Titel: Ein Frühling in Tschernobyl Eine Besprechung / Rezension von Frank Drehmel |
Als sich am 26. April 1986 im Block 4 des Kernkraftwerks Tschernobyls jene Katastrophe ereignete, die nicht nur die Sicht vieler Menschen auf die zivile Nutzung der Kernenergie änderte, sondern die auch massive Auswirkungen auf Mensch und Umwelt zeitigte, war relativ schnell klar, dass die Gegend um Tschernoby – und hier insbesondere die ehemals prosperierende und für ukrainische Verhältnisse reiche Stadt Prypjat – für viele Dekaden ein kontaminiertes Territorium sein wird.
Zweiundzwanzig Jahre später reist der Künstler und Autor Emmanuel Lepage in Begleitung einiger Künstler – Anti-Atomkraft-Aktivisten - im Auftrag oder vielmehr auf Bitte des Vereins „Les Dessin'acteurs“ in die Ukraine, um das immer noch präsente Grauen bzw. die Monstrosität der Katastrophe in Bildern - Zeichnungen und Aquarellen – einzufangen.
„Ein Frühling in Tschernobyl“ ist gleichsam das Ergebnis, das grafische Tagebuch dieser Reise, wobei allerdings gerade zu Beginn unterschiedliche Betrachtungsebenen ineinander übergehen, indem Lepage Erlebtes mit angelesenen Fakten vermischt und so nochmals einen Rückblick auf die Katastrophe liefert, wobei sein Augenmerk weniger auf dem technischen Ablauf liegt, sondern viel mehr auf den damaligen unterschiedlichen nationalstaatlichen Reaktionen sowie den gesundheitlichen Auswirkungen.
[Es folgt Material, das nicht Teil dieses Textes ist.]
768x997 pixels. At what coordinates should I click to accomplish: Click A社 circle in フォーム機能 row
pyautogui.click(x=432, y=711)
Chronologisch beginnt das Tagebuch mit der Anreise und dem Tag der Ankunft im kleinen ukrainische Ort Wolodarka am 29.April, wo die Gruppe nahe Tschernobyl Quartier nimmt, und endet mit der Rückkehr nach Paris am 15. Mai 2008, wobei die Reisevorbereitungen – beginnend bei den ersten Gesprächen mit den Vertretern von „Les Dessin'acteurs“ im November 2007 – in Rückblenden eingeflochten sind. Über die bloße Bestandsaufnahme, die Dokumentation der aktuellen Zustände vor Ort, der Befindlichkeiten der einheimischen Bevölkerung, ihrer Art des Arrangements – z.B. Verdrängen der Gefahr und Plündern der Ruinen Prypjats - mit dein Einschränkungen, die ein Leben in oder nahe einer atomar verseuchten Gegend mit sich bringt, des Bürokratismus, der medizinischen und technischen Zwänge sowie dem Status Quo der Natur selbst hinaus, liegt der Schwerpunkt des Tagebuchs auf den Innenansichten des Autors, seinen mal rationalen, mal irrationalen Ängsten, seinen Zweifeln und Reflexionen, den physischen und psychosomatischen Auswirkungen, die dieses Projekt auf ihn hat.
Das Comic-Reisetagebuch hinterlässt einen ambivalent Eindruck: in künstlerischer Hinsicht weiß Lepage durchweg zu überzeugen: mittels Wachsmalstiften, Kreide, Kohle und Aquarellfarben erschafft er expressive, einerseits düster-monochrome Bilder, denen eine Atmosphäre des Verfalls, des Todes innewohnt, und stellt ihnen andererseits in weichen, bunten Aquarellfarben die Lebendigkeit der Menschen und der Natur gegenüber. In Visueller Hinsicht biete das Album also eine Fülle an Highlights, an Formen, Farben, Strukturen, an überwältigenden Perspektiven und genau beobachteten Porträts.
Das Problem ist: lässt man sich auf das Artwork ein, rückt der ohnehin schon nicht sonderlich fesselnd geschriebene Text noch weiter in den Hintergrund. Jemand, der mit der Tschernobyl-Thematik vertraut ist und die eine oder andere TV-Dokumentation gesehen hat – z.B. „Tschernobyl – 25 Jahre nach dem Super-Gau“ - bietet der Band wenig neue Hintergrundinformationen; und um das Seeleninnenleben des Autors spannend oder auch nur interessant zu finden, fehlt es mir persönlich an Empathie und Sympathie für ihn. Abgesehen von einigen Reflexionen Lepages über das Wesen seiner Kunst und den manipulativen Charakter von Bildern, lässt sich nur wenig intellektueller Nektar aus dieser Tschernobyl-Blüte saugen.
Fazit:
Einem exzellenten, expressiven Artwork steht ein tendenziell schwafeliger Inhalt ohne großen Neuigkeits- bzw. Erkenntniswert gegenüber. Wem wahrhaft grandiose Bilder reichen, der sollte dennoch zugreifen.